> Prompt A:
Write out the part of the passage on Rabbi Kalonymus Kalman Shapira's "torahs" that runs from "Rabbi Kalonymus Kalman" down to "during his lifetime.", keeping every word and mark as it appears.

> Excerpt to read:
Rabbi Kalonymus Kalman Shapira left behind a family, disciples and "torahs". "Torahs" is the name used for Hasidic Torah commentary, which is composed primarily, but not solely, of short or long explanations of a sacred text that the rabbi would give in Yiddish during the seuda shlishit(the "third meal") of the Shabbat, and that relate mainly to some verse or other from the weekly Torah reading. Only rarely did the Rebbe himself write them down. Most of these books were published only years after the rabbi's death, rather than during his lifetime.
Most of the "torahs" of Reb Kalonymus Kalman Shapira were anthologized before the Holocaust. But the Rebbe became posthumously famous mainly for his book, "Eish Kodesh" (Fire of Holiness), which he himself wrote. The book consists of "torahs" that he delivered in the Warsaw Ghetto between 1939 and 1942, and which relate to the exigencies of Jewish life and faith in the ghetto. The last "torah" was given on the Shabbat preceding the Ninth of Av, 1942. One version has it that the manuscript was found in the jars of Emanuel Ringelblum, the historian who documented the Warsaw Ghetto.
Life preserver
The "torah" before us, which is from the Shabbat of the weekly portion "Hayeiy Sarah", and was written in 1939, contains something that can touch my/our problems, on two main levels. The first level is the theological dimension: the attempt to confront the question of evil, the place of God in man's suffering, and the various possibilities that are available to man as a solution for this distress. The second level is the personal dimension (and I am deliberately avoiding the use of the concept "feminist"): the character of Sarah as a window onto one of the possibilities available to the women in the Hasidic world.

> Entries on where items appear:

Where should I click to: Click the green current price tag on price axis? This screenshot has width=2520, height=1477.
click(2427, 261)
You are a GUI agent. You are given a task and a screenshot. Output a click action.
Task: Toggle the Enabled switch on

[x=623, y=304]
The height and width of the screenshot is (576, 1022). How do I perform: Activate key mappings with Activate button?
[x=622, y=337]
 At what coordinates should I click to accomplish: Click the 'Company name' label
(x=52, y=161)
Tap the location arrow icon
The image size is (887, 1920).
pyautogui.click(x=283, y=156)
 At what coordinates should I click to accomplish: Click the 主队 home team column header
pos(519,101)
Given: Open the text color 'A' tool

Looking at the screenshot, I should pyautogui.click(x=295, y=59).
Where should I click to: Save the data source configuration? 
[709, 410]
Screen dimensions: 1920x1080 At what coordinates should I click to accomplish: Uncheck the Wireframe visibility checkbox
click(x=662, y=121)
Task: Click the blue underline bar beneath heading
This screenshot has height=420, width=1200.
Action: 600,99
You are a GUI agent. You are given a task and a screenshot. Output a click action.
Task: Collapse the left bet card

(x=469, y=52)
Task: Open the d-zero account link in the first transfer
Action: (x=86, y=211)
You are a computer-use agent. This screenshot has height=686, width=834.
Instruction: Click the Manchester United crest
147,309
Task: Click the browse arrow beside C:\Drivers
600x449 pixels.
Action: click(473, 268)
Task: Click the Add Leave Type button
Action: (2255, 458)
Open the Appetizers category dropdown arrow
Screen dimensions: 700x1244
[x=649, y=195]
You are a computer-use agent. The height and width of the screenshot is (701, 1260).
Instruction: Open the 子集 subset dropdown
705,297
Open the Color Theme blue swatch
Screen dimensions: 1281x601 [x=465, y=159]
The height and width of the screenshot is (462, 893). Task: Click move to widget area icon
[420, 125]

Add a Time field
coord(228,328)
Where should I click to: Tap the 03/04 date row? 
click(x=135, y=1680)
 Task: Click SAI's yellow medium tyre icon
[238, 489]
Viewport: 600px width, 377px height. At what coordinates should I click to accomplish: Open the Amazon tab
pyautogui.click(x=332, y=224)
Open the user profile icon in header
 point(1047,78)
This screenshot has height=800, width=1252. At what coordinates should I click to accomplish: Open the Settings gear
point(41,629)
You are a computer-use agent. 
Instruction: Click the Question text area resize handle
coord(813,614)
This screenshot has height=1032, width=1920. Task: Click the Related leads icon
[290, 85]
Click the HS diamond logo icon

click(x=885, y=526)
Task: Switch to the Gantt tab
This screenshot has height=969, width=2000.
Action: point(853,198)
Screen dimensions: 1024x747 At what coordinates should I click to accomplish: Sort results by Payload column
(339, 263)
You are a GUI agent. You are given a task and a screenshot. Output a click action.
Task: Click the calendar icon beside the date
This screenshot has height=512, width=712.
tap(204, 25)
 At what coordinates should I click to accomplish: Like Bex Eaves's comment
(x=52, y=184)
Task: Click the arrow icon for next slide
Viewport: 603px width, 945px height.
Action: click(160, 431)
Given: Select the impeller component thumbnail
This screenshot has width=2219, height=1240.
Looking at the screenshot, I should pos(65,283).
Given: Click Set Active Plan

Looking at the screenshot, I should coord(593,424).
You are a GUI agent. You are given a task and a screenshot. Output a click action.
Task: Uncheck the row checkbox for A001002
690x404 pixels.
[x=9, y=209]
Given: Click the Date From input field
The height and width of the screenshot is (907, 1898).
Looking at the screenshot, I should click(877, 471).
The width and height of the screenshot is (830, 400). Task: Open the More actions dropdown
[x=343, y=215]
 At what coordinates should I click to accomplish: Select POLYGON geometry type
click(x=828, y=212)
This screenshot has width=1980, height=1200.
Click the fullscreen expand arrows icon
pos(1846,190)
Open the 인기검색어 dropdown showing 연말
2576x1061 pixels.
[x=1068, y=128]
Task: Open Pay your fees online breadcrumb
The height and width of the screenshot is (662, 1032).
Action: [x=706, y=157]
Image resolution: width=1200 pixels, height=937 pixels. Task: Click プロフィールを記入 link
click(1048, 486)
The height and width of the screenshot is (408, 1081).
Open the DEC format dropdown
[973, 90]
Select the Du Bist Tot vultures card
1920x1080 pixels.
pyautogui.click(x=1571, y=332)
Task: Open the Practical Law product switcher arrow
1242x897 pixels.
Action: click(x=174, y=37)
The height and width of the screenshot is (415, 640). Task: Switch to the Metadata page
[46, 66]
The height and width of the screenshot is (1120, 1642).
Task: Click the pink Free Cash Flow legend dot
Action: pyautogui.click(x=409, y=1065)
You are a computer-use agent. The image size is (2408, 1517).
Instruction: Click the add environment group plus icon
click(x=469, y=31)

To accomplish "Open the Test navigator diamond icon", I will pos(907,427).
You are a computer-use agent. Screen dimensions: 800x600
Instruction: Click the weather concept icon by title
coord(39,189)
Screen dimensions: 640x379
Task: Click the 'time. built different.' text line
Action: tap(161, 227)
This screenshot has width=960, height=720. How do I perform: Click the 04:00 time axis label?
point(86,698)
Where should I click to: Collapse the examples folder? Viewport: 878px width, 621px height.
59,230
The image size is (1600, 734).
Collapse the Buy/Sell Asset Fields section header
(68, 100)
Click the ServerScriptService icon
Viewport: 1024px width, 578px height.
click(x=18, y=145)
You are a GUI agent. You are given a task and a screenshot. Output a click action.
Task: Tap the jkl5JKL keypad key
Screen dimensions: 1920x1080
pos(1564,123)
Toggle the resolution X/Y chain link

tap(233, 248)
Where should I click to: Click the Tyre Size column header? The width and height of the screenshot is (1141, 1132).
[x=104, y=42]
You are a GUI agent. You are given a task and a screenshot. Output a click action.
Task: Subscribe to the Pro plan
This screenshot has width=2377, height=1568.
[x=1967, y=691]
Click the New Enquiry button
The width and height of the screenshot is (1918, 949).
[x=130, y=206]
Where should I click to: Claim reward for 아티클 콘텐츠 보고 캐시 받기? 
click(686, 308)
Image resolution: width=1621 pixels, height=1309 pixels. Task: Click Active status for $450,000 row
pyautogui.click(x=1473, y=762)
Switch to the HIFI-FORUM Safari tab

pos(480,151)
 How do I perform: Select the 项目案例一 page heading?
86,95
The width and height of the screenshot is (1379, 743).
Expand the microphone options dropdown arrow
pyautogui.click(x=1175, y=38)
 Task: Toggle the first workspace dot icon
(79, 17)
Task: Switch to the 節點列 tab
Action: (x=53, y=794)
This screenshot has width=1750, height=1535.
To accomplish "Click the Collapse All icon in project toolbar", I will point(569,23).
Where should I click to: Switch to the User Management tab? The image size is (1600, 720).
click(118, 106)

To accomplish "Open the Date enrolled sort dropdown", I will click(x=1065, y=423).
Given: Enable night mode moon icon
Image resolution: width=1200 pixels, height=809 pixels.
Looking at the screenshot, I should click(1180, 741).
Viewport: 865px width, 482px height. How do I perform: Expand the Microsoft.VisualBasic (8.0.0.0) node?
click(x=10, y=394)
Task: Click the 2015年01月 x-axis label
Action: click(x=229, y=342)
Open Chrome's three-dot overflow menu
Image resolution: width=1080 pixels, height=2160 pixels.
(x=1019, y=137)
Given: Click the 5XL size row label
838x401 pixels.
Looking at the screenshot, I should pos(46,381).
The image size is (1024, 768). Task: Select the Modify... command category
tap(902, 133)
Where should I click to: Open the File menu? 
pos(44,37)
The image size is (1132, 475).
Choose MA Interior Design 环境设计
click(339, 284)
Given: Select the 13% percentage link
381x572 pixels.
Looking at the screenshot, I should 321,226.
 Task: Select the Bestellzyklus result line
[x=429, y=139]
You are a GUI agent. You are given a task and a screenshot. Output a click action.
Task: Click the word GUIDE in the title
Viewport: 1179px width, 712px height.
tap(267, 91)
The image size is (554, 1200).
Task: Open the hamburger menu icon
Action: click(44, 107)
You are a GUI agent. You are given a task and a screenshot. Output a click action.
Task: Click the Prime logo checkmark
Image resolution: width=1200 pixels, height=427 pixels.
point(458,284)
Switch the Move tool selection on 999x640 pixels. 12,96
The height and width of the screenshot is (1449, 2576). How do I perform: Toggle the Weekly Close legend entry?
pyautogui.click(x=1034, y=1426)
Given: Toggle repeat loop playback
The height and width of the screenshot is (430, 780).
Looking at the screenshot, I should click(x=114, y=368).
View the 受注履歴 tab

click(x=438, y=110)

> Prompt B:
From the rows above, put everything from the line containing "Task: Switch to the Gantt tab" down to the line containing "(x=52, y=184)" into a JSON list of strings, one string per line, with blank lines left out.

> Exercise answer A:
Rabbi Kalonymus Kalman Shapira left behind a family, disciples and "torahs". "Torahs" is the name used for Hasidic Torah commentary, which is composed primarily, but not solely, of short or long explanations of a sacred text that the rabbi would give in Yiddish during the seuda shlishit(the "third meal") of the Shabbat, and that relate mainly to some verse or other from the weekly Torah reading. Only rarely did the Rebbe himself write them down. Most of these books were published only years after the rabbi's death, rather than during his lifetime.

> Exercise answer B:
[
  "Task: Switch to the Gantt tab",
  "This screenshot has height=969, width=2000.",
  "Action: point(853,198)",
  "Screen dimensions: 1024x747 At what coordinates should I click to accomplish: Sort results by Payload column",
  "(339, 263)",
  "You are a GUI agent. You are given a task and a screenshot. Output a click action.",
  "Task: Click the calendar icon beside the date",
  "This screenshot has height=512, width=712.",
  "tap(204, 25)",
  " At what coordinates should I click to accomplish: Like Bex Eaves's comment",
  "(x=52, y=184)"
]